Both cases should take similar times

Installed Versions

> pd.show_versions() Traceback (most recent call last): File "", line 1, in File "******/.conda/envs/cylon_dev/lib/python3.8/site-packages/pandas/util/_print_versions.py", line 109, in show_versions deps = _get_dependency_info() File "******/.conda/envs/cylon_dev/lib/python3.8/site-packages/pandas/util/_print_versions.py", line 88, in _get_dependency_info mod = import_optional_dependency(modname, errors="ignore") File "******/.conda/envs/cylon_dev/lib/python3.8/site-packages/pandas/compat/_optional.py", line 126, in import_optional_dependency module = importlib.import_module(name) File "******/.conda/envs/cylon_dev/lib/python3.8/importlib/__init__.py", line 127, in import_module return _bootstrap._gcd_import(name[level:], package, level) File "", line 1014, in _gcd_import File "", line 991, in _find_and_load File "", line 975, in _find_and_load_unlocked File "", line 671, in _load_unlocked File "", line 843, in exec_module File "", line 219, in _call_with_frames_removed File "******/.conda/envs/cylon_dev/lib/python3.8/site-packages/setuptools/__init__.py", line 8, in import _distutils_hack.override # noqa: F401 File "******/.conda/envs/cylon_dev/lib/python3.8/site-packages/_distutils_hack/override.py", line 1, in __import__('_distutils_hack').do_override() File "******/.conda/envs/cylon_dev/lib/python3.8/site-packages/_distutils_hack/__init__.py", line 71, in do_override ensure_local_distutils() File "******/.conda/envs/cylon_dev/lib/python3.8/site-packages/_distutils_hack/__init__.py", line 59, in ensure_local_distutils assert '_distutils' in core.__file__, core.__file__ AssertionError: ******/.conda/envs/cylon_dev/lib/python3.8/distutils/core.py > pd.__version__ '1.4.0'

Comment From: jbrockmendel

Why would there be such a drastic timing difference?

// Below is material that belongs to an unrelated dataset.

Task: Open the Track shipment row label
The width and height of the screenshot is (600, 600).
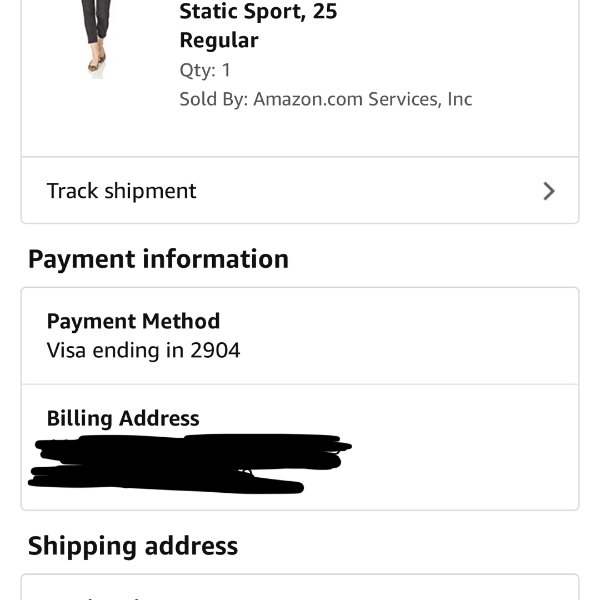Action: [121, 191]
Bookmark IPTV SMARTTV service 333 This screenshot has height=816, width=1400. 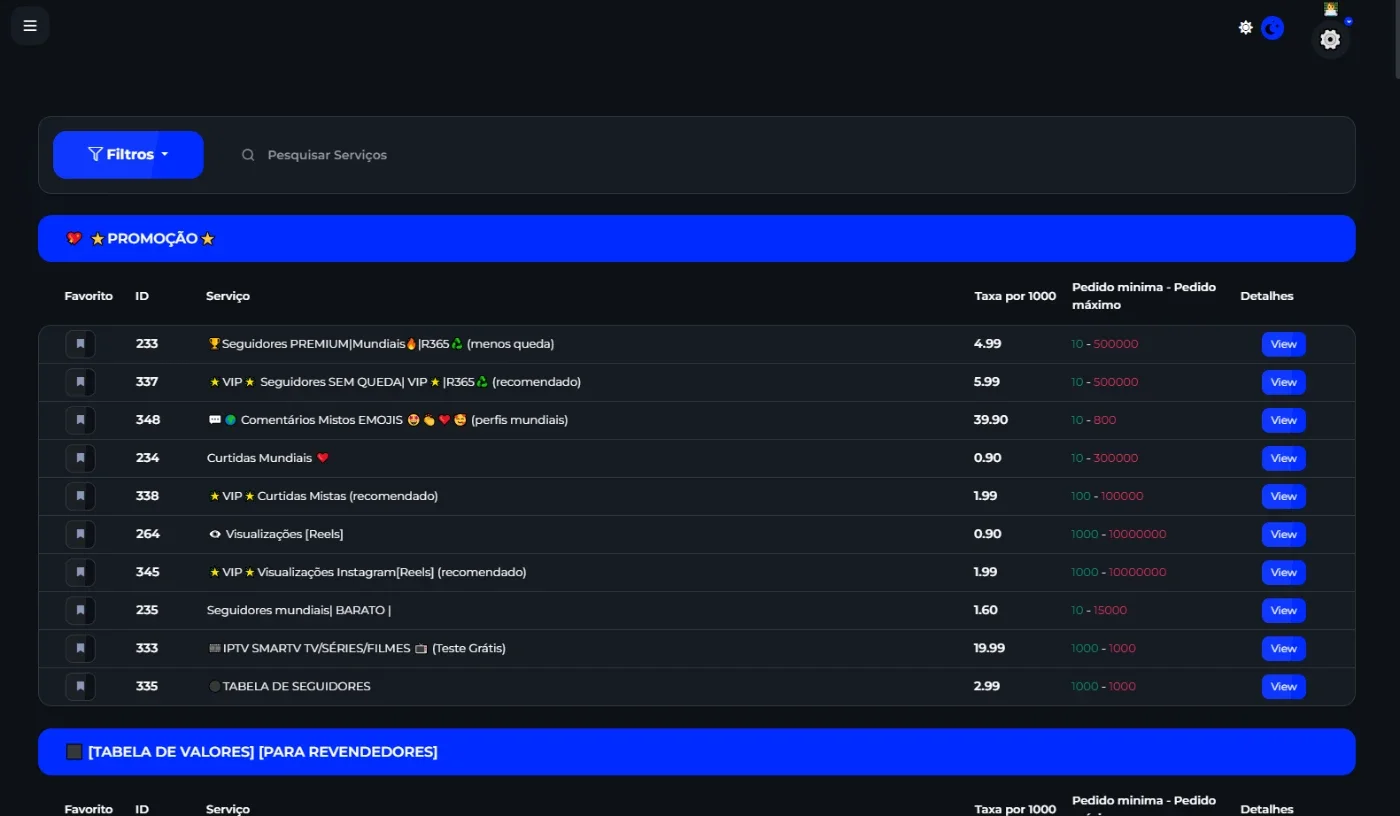click(80, 648)
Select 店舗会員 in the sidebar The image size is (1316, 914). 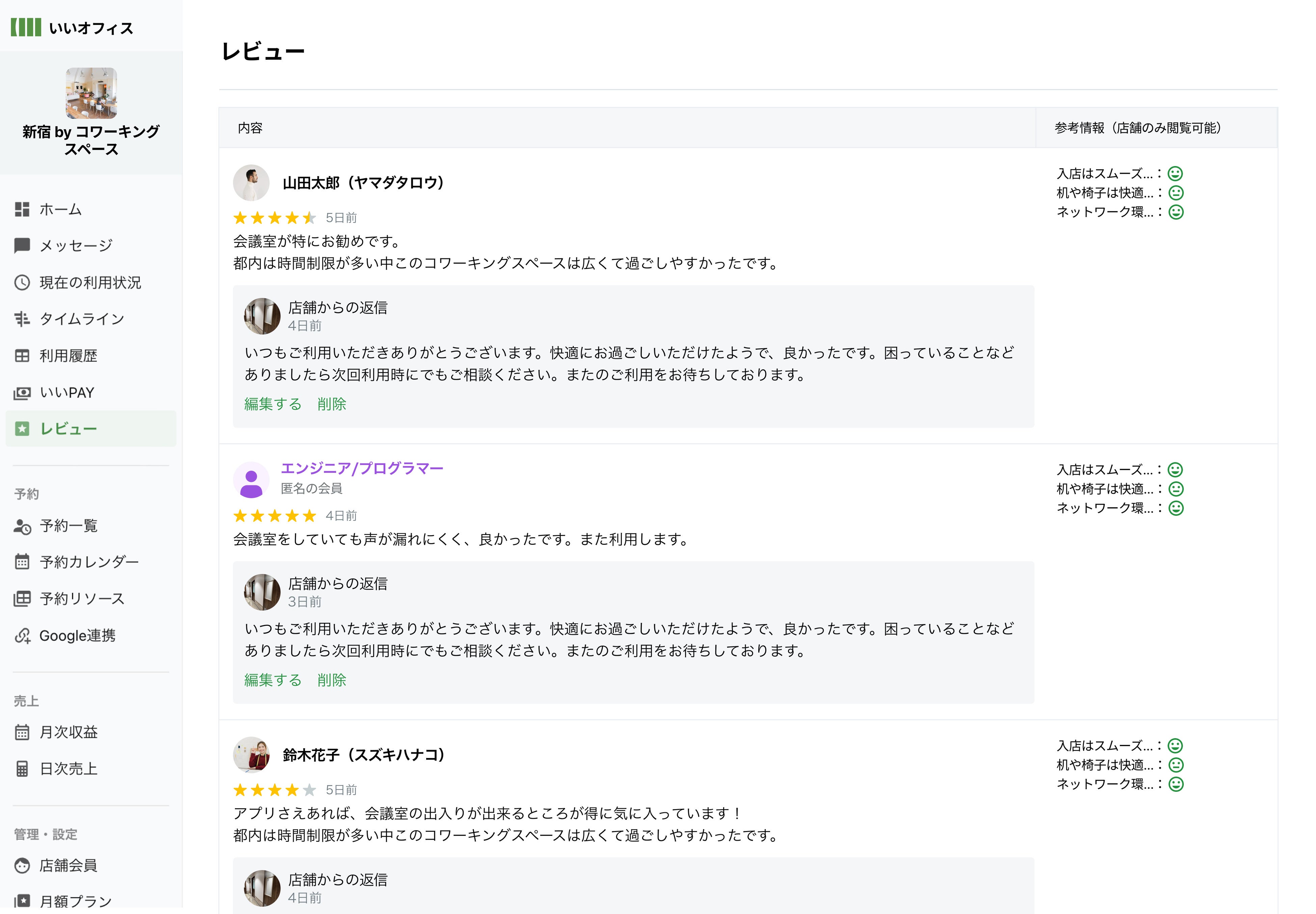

Tentatively looks like the .add_prefix("col") is making a copy, which is changing the layout of the data in a way that makes .sum faster.

Comment From: nirandaperera

Why would there be such a drastic timing difference?

Tentatively looks like the .add_prefix("col") is making a copy, which is changing the layout of the data in a way that makes .sum faster.

But could that cause an 8x performance difference?

Comment From: nirandaperera

I checked np.sum(data, axis=0), and it also seem to take a similar amount of time (~12s). And when I changed data to fortran-order, np.asfortranarray(data), the timings are consistent araound 1.5s. So, I'm guessing this is expected behavior?

Comment From: jbrockmendel

So, I'm guessing this is expected behavior?

Yah, I don't see what we could do differently. Open to ideas.

Comment From: mishra222shreya

The big difference in time you're seeing between the two ways of making the DataFrame might be because of how pandas does its work.

When you use add_prefix("col"), pandas first makes a DataFrame with default names for the columns (like "0" and "1"), then adds "col" to each name. This might be faster because pandas can do it in a way that's better for the computer to handle.

But when you say columns=["col0", "col1"], pandas has to do more work to set up the DataFrame. It has to line up the names you gave with the data you have. This extra work could make it slower when you do things like df.sum().